Many people probably think that the idea of risk management is the exclusive preserve of the insurance community as they look at a multitude of details before deciding whether or not a business or individual is insurable.
While it is true that the concept is used frequently by insurers for this purpose, there is also mounting evidence that risk management is something that is translating to other areas of society as various sectors/organisations recognise the benefits of thorough planning before problems arise down the line.
Prevention rather than reaction
Jim Yong Kim, World Bank President, recently offered his view on this very subject as he addressed policymakers and aid workers.
“We’re advocating a sea change in the way risk is managed. Our new approach calls for individuals and institutions to shift from being ‘crisis fighters’ to proactive and systematic risk managers,” said Kim.
As part of a wider report into the subject, the World Bank analysed major events such as the global financial crisis of 2008 and looked at how lessons from this period have led to the idea of risk management taking more prominent order in the way CEOs and even world leaders think.
The globally devastating impact of the financial crisis is undeniable. It affected all sectors of society, and led to an unprecedented review of the systems which are in place to govern working standards in the banking industry.
If a more thorough and comprehensive risk management strategy had been carried out by the companies and major figureheads involved before launching quite recklessly into a number of deals, could the subsequent damage have been avoided?
We might never arrive at a conclusive answer to that question, but there can be little doubt that whatever risk management structures did exist at the time were not applied diligently enough.
An official World Bank report even cited health and weather shocks as playing a “major role in pushing households below the poverty line” alongside economic issues. The World Bank clearly feel that if more companies and individuals in prominent positions can establish thorough risk management strategies to mitigate against such factors, it may be possible to bring the major problem of poverty under a greater level of control.
Tackling risk of data theft
A recent study from the United States looked at the vulnerability of electronic data in the US healthcare sector.

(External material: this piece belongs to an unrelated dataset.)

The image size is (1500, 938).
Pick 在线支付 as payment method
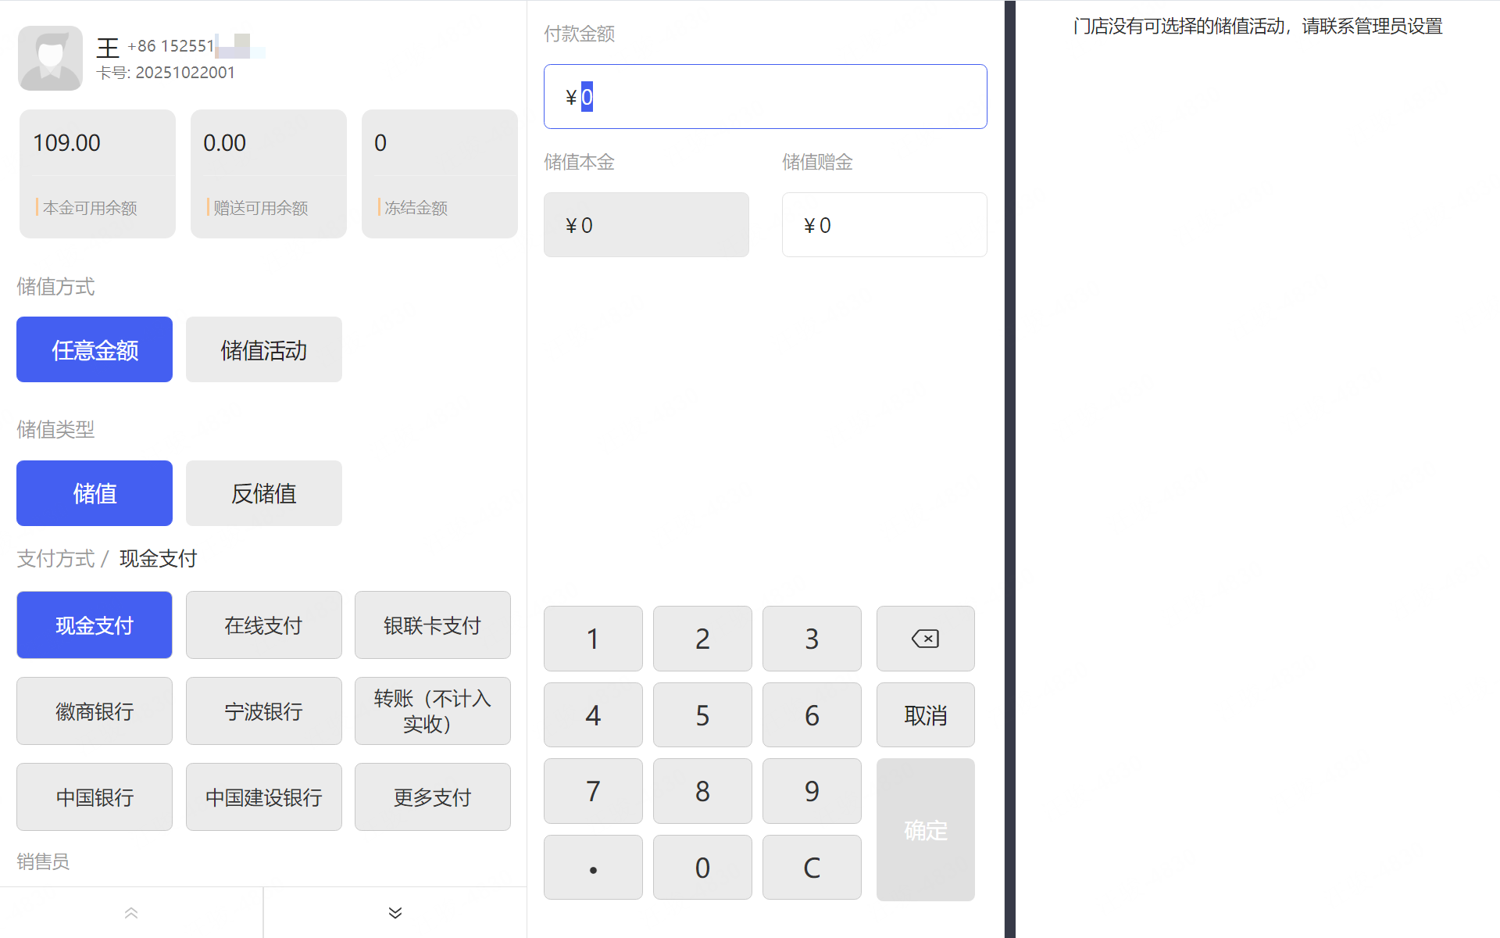pos(263,625)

The statistics that 94% of healthcare entities have experienced a cyber breach of some kind is particularly alarming.
The government and the wider public have noted the problem and healthcare companies are being increasingly encouraged to consider the requisite benefits of employing effective risk management strategies in dealing with such a problem.
The FBI opened a full scale investigation into the issue in October 2013, with particular emphasis placed on investigating the possibility of insider threats, as well as detecting the way external threats develop among other recommendations.
Seeing risk management applied in this fashion is yet another example of how a broad range of sectors across the globe are taking an attitude of prevention rather than reaction. This is particularly important when it comes to a complex and multi-layered issue such as cyber breaches. In most cases of this variety an investigation into any breaches after the event will be largely futile. The data has been compromised and the damage has most certainly been done.
A far more effective strategy involves putting effective, thorough and established risk management strategies in place before the problem presents itself. How secure is your system? Are you using the correct software? How many staff members have access to specific records?
Key questions such as these need to be asked in order to accurately assess how secure or otherwise a system is. Risk management is the best way to do this and more and more organisations appear to be realising this.
Looking down the line
So, if this is what risk management looks like in the present, what do we think it will look like in the near future? Gary Booth at Lloyd’s of London looked into this issue, and emphasised one key point which has been touched upon in this piece already.
Booth points out that Lloyd’s broker Aon recently indicated, in their view of the shape of risk management to come, that “more (non-financial) companies will appoint chief risk officers to complement their risk managers.”
The idea that an increasing amount of companies will look to create entirely new positions as part of a more stringent and thorough risk management strategy emphasises once again how prevalent the method has become in mitigating against trouble further down the line.
But it is the fact that Aon see companies from outside the financial sector taking this action which is most intriguing. If the concept has transcended the sector where it is used more than any other, this comprehensively demonstrates how risk management has penetrated wider society and taken up a new place in the modern world.
From world leaders to criminal investigation bureaus, risk management has quickly become the most effective way to tackle a host of varying problems. The theory behind it is simple, focus on identifying the potential of a problem before it arrives on your door.
The old saying that a failure to prepare simply represents preparation for failure has never been so true for so many different companies across so many different sectors. The potential for new, more sophisticated risks are a frustrating reality in many sectors, not just the well-worn financial sector.
The ability (or otherwise) to identify them before they happen may just turn out to be the difference between success and failure as you attempt to lead your company through a financial climate which is still so uncertain for many of us.